2026-01-19 コメント投稿する ▼
木原官房長官「拉致被害者必ず取り戻す」
木原稔官房長官兼拉致問題担当大臣氏は2026年1月19日、北朝鮮に拉致された横田めぐみさん(拉致当時13歳)の母・横田早紀江さん(89歳)氏らと官邸で面会し、「高市内閣一丸となって、担当大臣として先頭に立って被害者を必ず取り戻します。頑張ります」と決意を述べました。しかし、歴代内閣が同様の発言を繰り返してきたにもかかわらず、拉致問題は2002年の被害者5人の帰国以降、24年間全く進展していません。
49年目を迎えた早紀江さんの訴え
めぐみさんが1977年に北朝鮮に拉致されてから今年で49年目を迎えます。2026年2月4日に90歳の誕生日を迎える早紀江さんは、6年前に亡くなった夫・滋さん氏の写真を手に声を絞り出すように訴えました。
「本当に私たちは北朝鮮側が親が来なさいと言うなら、いつでも喜んで参ります。命がなくなろうが、何しようが、子どもたちがみんな元気で戻されるなら何でも致しますので、本当に今年こそ何らかの形でいい動きがあるように、心からお願い致します」
面会の冒頭、めぐみさんの同級生の会の池田正樹代表氏は「親子で抱き合う姿が見たいというのが国民の総意だ」と述べ、救出を求める2万8000筆あまりの署名を提出しました。
「何十年も『必ず取り戻す』と聞いてきた。もう言葉だけは聞き飽きた」
「具体的な行動計画を示してほしい。決意表明では何も変わらない」
「歴代の担当大臣が同じことを言って、誰一人として実現できていない」
「早紀江さんがもう90歳になる。一体いつまで待たせるつもりなのか」
「言葉より行動を。本当に取り戻す気があるのか疑問だ」
繰り返される「決意表明」の虚しさ
日本政府が拉致問題を認定しているのは12件17人ですが、実際には拉致の可能性が否定できない特定失踪者は873人に上ります。2002年9月の小泉純一郎首相氏の電撃訪朝で5人の被害者が帰国しましたが、その後の交渉は完全に暗礁に乗り上げたままです。
2014年のストックホルム合意では北朝鮮が再調査に応じるとしましたが、結局何の成果もありませんでした。安倍晋三元首相氏も在任中「全員の即時一括帰国」を目指すと繰り返し述べましたが、実現できませんでした。横田滋さん氏は2020年に亡くなりましたが、安倍氏は「断腸の思いであるし、本当に申し訳ない思いでいっぱいだ」と述べるにとどまりました。
解決できない構造的問題
なぜ日本は拉致問題を解決できないのでしょうか。専門家は複数の構造的問題を指摘しています。
第一に、日本には捜査部門を持つ情報機関がなく、北朝鮮の内部情報を得ることができないため、有効な交渉の糸口すら見いだせません。第二に、北朝鮮と日本の間に国交がなく、正式な対話のパイプが極めて限られています。第三に、北朝鮮にとって拉致問題は外交カードであり、経済支援や国交正常化の交渉材料として扱い続けています。
さらに深刻なのは、具体的な救出計画や実効性のある戦略が一切示されていない点です。「粘り強く交渉する」「全力で取り組む」といった抽象的な決意表明は繰り返されますが、どのような手段で、いつまでに、どのような成果を出すのか、明確なロードマップは提示されていません。
求められるのは言葉ではなく行動
横田早紀江さん氏は以前、「拉致された国民を救えない日本は国か」と問いかけました。この問いに対し、政府は24年間、何も答えていません。
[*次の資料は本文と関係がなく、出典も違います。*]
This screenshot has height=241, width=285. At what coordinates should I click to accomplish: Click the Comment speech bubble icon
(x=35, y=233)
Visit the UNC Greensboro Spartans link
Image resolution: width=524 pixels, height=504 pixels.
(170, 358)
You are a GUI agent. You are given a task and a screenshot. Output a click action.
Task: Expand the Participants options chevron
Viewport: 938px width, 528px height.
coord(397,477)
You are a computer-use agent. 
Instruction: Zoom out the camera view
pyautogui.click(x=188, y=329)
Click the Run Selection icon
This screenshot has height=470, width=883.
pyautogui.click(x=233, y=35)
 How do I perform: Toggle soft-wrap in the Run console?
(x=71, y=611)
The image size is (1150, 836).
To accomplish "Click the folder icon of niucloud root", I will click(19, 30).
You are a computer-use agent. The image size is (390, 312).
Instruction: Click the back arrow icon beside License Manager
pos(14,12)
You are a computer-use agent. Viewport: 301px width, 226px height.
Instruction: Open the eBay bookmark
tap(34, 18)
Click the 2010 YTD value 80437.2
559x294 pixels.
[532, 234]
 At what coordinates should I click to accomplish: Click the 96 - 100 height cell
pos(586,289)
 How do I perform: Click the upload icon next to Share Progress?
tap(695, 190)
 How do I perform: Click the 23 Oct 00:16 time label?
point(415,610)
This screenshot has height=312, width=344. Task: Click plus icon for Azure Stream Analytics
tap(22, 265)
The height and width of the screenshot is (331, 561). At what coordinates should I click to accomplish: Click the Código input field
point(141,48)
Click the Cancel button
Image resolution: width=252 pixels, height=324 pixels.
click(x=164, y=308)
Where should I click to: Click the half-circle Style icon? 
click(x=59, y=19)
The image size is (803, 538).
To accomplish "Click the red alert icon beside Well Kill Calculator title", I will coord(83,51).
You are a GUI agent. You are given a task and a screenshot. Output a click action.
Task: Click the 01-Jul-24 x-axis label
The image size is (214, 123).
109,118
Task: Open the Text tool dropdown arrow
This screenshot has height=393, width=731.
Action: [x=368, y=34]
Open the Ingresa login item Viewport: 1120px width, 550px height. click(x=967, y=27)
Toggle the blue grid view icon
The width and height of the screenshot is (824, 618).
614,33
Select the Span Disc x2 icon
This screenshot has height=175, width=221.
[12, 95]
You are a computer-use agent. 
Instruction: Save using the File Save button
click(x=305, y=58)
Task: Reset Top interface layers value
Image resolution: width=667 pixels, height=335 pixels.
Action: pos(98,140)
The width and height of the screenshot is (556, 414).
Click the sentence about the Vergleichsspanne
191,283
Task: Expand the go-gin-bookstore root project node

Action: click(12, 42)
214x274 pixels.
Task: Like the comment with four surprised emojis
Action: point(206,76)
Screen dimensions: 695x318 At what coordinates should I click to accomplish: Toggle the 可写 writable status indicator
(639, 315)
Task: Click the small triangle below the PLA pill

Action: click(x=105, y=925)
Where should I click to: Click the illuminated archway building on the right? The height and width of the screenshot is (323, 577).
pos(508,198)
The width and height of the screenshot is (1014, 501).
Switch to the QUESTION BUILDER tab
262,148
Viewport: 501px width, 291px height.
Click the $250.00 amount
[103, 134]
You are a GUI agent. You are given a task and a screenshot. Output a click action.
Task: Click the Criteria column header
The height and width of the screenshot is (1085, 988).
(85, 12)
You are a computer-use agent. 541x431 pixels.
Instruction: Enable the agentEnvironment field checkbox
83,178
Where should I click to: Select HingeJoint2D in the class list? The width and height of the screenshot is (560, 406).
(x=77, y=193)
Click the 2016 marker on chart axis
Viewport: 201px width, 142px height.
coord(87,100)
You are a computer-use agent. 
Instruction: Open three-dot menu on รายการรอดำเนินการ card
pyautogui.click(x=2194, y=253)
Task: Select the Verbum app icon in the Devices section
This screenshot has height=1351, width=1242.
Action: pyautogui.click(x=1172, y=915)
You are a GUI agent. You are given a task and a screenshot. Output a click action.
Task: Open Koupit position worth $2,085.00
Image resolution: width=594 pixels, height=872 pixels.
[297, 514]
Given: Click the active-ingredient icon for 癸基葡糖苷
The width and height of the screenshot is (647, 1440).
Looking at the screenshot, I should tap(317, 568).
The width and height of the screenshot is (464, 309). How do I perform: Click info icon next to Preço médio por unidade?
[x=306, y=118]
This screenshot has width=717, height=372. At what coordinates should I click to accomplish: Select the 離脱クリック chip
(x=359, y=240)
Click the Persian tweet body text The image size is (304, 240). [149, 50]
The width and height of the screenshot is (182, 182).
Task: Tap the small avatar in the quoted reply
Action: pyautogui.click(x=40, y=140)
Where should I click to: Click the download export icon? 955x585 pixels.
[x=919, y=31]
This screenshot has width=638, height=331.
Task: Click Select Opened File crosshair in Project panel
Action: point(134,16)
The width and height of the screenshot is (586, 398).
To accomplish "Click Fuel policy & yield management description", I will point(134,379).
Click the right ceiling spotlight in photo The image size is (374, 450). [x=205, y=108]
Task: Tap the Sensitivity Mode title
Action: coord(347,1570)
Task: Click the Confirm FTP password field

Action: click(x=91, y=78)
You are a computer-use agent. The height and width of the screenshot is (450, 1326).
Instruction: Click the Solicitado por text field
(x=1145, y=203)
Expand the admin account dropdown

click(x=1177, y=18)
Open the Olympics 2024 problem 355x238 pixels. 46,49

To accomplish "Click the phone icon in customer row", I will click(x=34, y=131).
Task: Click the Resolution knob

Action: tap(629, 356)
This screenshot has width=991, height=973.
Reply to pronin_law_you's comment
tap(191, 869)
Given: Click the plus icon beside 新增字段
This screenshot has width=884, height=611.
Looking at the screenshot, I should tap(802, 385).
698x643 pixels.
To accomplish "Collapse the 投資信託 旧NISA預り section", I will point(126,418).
木原官房長官氏は面会後、「首相と木原氏には本気度を感じる」という池田代表氏のコメントを引き出しましたが、同様の「本気度」は歴代の担当大臣も示してきました。しかし、結果は何一つ変わっていません。
拉致被害者の家族は高齢化が進み、親世代で存命なのは早紀江さん氏のみとなりました。もはや時間的猶予は残されていません。必要なのは決意表明ではなく、具体的な行動計画とその実行です。情報機関の設置、北朝鮮との実効的な交渉ルートの確立、国際社会との連携強化など、実現可能な施策を早急に実行しなければ、拉致問題は永遠に解決しないでしょう。
「必ず取り戻す」という言葉が虚しく響くだけの現状を、政府は一刻も早く変えなければなりません。